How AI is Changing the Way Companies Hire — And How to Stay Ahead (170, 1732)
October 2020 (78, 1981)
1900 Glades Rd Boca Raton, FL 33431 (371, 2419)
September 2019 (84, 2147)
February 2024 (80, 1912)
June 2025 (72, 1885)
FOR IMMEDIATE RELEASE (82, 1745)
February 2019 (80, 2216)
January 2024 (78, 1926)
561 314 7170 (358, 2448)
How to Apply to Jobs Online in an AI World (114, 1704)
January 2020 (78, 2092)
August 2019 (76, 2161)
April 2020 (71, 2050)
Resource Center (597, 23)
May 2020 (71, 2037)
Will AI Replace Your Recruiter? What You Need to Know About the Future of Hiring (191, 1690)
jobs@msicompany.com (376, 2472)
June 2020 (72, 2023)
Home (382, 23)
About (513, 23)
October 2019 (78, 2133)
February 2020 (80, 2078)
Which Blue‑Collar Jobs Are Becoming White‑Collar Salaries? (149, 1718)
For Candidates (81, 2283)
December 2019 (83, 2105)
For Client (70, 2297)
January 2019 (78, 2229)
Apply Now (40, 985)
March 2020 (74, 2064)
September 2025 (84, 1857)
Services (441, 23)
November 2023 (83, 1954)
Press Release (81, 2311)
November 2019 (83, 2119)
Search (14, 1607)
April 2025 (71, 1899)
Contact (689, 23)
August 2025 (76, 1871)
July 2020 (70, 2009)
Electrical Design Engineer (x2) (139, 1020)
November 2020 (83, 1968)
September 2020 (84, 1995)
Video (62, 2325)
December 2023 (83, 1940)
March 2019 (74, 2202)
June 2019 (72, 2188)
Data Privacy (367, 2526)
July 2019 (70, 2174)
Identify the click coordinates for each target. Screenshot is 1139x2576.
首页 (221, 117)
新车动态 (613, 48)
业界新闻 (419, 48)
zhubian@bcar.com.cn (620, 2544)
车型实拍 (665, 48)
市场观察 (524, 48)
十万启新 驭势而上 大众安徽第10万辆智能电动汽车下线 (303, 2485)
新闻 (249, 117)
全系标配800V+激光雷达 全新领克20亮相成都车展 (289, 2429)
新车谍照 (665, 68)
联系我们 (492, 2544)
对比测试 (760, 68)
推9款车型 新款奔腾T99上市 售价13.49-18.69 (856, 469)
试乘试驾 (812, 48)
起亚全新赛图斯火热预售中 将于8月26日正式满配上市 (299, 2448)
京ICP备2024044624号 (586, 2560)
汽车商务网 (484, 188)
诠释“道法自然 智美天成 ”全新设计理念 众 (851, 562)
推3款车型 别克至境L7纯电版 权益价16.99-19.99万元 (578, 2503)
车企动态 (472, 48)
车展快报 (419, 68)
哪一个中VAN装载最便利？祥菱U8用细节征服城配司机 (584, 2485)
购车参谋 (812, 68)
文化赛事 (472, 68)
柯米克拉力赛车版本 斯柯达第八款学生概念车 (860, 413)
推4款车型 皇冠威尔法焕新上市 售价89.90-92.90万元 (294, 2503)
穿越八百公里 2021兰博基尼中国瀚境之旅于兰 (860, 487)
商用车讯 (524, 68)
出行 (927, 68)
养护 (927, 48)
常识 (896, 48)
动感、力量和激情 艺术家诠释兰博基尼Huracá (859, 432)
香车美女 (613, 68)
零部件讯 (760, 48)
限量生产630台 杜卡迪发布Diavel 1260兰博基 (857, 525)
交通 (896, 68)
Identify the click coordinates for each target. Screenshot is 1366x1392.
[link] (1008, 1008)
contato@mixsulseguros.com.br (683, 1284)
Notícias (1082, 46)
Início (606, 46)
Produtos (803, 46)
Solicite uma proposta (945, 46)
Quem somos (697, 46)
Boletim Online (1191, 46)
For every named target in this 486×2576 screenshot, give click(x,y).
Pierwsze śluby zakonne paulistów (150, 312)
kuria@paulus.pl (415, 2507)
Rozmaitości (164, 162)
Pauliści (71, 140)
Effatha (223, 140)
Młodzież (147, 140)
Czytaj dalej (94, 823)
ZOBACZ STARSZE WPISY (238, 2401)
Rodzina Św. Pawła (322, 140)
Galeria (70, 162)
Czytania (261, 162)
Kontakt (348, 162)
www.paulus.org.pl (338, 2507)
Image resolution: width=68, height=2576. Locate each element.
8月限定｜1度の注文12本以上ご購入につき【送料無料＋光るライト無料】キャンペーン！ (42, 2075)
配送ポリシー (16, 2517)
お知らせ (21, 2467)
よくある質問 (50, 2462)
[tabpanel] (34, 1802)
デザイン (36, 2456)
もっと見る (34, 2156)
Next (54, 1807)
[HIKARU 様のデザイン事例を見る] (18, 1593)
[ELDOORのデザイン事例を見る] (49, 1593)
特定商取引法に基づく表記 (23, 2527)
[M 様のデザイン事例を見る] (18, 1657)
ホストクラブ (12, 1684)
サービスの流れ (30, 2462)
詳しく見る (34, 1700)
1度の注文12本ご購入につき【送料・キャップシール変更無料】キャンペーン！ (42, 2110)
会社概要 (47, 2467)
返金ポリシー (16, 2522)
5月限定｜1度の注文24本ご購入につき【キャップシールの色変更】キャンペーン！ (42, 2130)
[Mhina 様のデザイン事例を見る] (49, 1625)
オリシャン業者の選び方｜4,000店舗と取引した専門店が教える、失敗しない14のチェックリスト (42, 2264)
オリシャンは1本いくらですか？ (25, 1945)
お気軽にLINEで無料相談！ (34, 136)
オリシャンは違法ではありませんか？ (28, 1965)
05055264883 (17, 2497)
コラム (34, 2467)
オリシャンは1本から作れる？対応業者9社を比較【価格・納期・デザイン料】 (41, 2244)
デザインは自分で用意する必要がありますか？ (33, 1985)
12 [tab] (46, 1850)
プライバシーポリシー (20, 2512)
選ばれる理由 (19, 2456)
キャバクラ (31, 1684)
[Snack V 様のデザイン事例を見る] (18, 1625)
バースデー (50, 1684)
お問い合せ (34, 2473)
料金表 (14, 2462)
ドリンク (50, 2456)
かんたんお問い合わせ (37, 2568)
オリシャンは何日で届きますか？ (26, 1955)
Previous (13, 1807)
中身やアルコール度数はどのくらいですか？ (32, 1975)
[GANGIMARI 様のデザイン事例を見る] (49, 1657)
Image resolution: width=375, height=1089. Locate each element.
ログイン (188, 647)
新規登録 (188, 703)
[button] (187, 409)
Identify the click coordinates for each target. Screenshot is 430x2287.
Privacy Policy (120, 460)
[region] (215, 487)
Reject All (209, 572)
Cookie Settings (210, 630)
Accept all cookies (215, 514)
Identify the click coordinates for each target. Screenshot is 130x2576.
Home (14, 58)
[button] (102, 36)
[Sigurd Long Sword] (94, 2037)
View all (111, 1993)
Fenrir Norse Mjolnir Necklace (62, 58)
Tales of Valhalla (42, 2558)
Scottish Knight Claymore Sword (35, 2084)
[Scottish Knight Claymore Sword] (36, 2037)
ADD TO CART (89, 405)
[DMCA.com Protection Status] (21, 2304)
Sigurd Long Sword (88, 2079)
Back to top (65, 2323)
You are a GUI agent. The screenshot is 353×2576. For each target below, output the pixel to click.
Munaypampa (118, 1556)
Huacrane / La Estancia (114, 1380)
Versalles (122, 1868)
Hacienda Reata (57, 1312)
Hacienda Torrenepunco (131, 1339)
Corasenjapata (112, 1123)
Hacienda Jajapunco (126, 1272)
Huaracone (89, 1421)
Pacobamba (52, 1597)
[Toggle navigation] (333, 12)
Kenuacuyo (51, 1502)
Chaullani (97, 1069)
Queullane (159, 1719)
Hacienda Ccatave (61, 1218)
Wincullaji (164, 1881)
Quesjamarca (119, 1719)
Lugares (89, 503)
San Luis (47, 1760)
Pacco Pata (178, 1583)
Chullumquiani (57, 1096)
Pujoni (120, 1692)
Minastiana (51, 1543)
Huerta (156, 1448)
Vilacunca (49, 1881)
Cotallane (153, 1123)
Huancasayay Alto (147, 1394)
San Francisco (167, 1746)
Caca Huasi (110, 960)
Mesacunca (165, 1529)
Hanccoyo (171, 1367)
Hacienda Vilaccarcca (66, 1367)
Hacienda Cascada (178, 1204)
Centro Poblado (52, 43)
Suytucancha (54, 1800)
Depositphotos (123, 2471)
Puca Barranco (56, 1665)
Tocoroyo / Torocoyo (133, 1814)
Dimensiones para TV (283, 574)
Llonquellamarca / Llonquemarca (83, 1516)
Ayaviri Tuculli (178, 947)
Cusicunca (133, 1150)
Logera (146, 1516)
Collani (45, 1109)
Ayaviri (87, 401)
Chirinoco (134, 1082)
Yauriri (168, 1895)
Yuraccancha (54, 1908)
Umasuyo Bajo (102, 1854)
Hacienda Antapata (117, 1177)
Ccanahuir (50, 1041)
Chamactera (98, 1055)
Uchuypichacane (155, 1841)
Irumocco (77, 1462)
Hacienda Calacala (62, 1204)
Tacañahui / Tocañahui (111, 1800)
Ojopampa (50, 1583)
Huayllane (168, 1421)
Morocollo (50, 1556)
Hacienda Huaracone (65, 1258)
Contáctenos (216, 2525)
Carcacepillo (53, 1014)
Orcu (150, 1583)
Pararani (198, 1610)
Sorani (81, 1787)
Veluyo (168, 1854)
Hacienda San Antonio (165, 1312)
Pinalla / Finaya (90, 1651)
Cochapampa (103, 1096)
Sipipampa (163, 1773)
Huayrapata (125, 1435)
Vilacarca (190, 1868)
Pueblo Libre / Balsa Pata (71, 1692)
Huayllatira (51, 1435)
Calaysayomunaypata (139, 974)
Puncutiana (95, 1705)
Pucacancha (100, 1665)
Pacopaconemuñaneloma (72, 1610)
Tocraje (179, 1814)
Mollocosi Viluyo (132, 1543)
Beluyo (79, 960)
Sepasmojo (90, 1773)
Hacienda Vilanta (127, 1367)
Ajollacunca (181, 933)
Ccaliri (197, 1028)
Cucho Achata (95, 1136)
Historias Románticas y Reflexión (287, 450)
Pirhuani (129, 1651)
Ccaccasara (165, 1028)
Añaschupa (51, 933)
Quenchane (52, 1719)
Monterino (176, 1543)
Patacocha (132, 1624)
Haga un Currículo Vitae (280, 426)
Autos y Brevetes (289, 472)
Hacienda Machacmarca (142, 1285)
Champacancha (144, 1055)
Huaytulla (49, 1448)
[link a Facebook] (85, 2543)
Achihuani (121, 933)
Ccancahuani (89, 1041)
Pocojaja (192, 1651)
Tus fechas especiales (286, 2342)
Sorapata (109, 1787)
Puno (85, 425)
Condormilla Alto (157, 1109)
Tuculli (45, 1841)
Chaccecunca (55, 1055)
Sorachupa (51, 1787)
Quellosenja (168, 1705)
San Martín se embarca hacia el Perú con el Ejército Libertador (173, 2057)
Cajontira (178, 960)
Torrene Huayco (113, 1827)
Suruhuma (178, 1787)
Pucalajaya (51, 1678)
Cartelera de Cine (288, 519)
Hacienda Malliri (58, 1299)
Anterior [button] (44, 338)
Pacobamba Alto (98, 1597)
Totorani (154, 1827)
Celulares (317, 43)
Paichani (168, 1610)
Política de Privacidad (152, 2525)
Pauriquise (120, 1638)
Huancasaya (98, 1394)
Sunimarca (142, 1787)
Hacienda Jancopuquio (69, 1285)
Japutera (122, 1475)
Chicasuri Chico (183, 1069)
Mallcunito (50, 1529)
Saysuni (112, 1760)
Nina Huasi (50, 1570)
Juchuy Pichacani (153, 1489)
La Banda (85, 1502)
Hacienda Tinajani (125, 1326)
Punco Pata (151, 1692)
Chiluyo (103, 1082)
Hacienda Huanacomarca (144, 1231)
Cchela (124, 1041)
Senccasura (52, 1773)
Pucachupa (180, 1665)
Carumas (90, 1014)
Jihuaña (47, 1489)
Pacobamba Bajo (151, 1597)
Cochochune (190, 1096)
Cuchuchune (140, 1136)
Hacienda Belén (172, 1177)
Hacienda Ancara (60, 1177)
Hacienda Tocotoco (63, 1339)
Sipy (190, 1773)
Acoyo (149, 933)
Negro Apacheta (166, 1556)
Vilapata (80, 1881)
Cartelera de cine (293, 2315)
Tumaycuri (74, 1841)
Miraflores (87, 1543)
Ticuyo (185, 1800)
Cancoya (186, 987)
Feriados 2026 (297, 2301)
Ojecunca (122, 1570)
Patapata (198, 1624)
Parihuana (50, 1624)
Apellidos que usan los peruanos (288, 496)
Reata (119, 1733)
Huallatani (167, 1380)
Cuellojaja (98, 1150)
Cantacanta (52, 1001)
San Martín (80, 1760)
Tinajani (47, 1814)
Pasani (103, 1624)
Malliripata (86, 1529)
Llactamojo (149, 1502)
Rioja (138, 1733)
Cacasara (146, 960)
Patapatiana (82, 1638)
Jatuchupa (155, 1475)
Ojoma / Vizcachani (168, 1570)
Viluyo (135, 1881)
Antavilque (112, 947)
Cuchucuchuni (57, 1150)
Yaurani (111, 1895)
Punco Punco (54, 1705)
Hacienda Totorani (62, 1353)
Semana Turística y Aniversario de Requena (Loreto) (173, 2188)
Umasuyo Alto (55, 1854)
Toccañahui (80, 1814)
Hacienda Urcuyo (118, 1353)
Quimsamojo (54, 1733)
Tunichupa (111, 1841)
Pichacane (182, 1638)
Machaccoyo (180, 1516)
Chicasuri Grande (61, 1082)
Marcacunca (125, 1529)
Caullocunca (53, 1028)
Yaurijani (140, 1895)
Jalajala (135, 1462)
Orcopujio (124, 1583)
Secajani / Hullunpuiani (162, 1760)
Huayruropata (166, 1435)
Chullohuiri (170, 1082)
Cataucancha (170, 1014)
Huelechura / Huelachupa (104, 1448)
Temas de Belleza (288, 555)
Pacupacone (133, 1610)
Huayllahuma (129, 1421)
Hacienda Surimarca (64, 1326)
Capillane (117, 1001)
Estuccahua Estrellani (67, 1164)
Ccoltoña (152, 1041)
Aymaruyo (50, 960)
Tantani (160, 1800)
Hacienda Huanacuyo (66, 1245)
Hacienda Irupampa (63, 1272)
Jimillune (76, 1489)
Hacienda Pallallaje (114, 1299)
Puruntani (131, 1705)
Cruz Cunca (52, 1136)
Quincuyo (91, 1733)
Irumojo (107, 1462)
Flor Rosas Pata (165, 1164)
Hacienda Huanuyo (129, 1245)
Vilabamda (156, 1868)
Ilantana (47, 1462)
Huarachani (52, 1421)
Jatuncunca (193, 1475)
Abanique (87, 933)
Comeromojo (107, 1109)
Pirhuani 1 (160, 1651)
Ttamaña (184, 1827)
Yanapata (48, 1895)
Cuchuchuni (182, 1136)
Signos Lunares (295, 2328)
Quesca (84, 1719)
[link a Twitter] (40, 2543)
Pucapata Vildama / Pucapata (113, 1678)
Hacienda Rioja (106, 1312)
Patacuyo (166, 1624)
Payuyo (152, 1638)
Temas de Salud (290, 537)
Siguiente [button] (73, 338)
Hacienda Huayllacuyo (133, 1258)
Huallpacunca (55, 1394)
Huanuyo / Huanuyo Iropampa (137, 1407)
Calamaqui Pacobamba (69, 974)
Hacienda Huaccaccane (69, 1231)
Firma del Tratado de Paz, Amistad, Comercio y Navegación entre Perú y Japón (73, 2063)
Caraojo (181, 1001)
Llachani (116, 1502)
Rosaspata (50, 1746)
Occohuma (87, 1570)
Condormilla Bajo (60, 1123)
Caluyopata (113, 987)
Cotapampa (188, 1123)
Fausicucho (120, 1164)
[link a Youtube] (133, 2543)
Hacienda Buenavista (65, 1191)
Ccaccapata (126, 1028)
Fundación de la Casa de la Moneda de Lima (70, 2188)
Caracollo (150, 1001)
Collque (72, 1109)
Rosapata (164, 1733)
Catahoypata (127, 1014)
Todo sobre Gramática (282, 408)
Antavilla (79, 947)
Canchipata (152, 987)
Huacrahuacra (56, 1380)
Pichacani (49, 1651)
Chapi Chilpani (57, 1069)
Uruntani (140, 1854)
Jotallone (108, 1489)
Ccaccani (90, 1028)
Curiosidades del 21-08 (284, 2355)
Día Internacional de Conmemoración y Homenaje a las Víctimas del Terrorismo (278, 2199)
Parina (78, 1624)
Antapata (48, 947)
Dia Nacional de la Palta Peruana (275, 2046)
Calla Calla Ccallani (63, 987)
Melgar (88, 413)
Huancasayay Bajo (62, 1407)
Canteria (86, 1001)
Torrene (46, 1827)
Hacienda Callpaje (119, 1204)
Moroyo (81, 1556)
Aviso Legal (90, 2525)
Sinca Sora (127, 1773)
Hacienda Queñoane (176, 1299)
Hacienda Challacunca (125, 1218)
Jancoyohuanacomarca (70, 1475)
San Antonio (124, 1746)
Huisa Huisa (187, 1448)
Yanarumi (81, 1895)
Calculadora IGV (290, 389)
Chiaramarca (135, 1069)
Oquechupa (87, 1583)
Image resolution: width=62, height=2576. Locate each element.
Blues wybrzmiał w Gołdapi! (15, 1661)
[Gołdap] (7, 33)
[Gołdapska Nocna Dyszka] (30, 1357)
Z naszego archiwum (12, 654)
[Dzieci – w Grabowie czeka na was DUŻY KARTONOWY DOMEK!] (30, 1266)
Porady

= = = =

◆ The task ◆
The exact lines of the material above starting at the one that contains "Vilapata (80, 1881)" and ending at the one that contains "Secajani / Hullunpuiani (162, 1760)" are what to retype; leave out everything else.

◆ Response for this exercise ◆
Vilapata (80, 1881)
Cartelera de cine (293, 2315)
Tumaycuri (74, 1841)
Miraflores (87, 1543)
Ticuyo (185, 1800)
Cancoya (186, 987)
Feriados 2026 (297, 2301)
Ojecunca (122, 1570)
Patapata (198, 1624)
Parihuana (50, 1624)
Apellidos que usan los peruanos (288, 496)
Reata (119, 1733)
Huallatani (167, 1380)
Cuellojaja (98, 1150)
Cantacanta (52, 1001)
San Martín (80, 1760)
Tinajani (47, 1814)
Pasani (103, 1624)
Malliripata (86, 1529)
Llactamojo (149, 1502)
Rioja (138, 1733)
Cacasara (146, 960)
Patapatiana (82, 1638)
Jatuchupa (155, 1475)
Ojoma / Vizcachani (168, 1570)
Viluyo (135, 1881)
Antavilque (112, 947)
Cuchucuchuni (57, 1150)
Yaurani (111, 1895)
Punco Punco (54, 1705)
Hacienda Totorani (62, 1353)
Semana Turística y Aniversario de Requena (Loreto) (173, 2188)
Umasuyo Alto (55, 1854)
Toccañahui (80, 1814)
Hacienda Urcuyo (118, 1353)
Quimsamojo (54, 1733)
Tunichupa (111, 1841)
Pichacane (182, 1638)
Machaccoyo (180, 1516)
Chicasuri Grande (61, 1082)
Marcacunca (125, 1529)
Caullocunca (53, 1028)
Yaurijani (140, 1895)
Jalajala (135, 1462)
Orcopujio (124, 1583)
Secajani / Hullunpuiani (162, 1760)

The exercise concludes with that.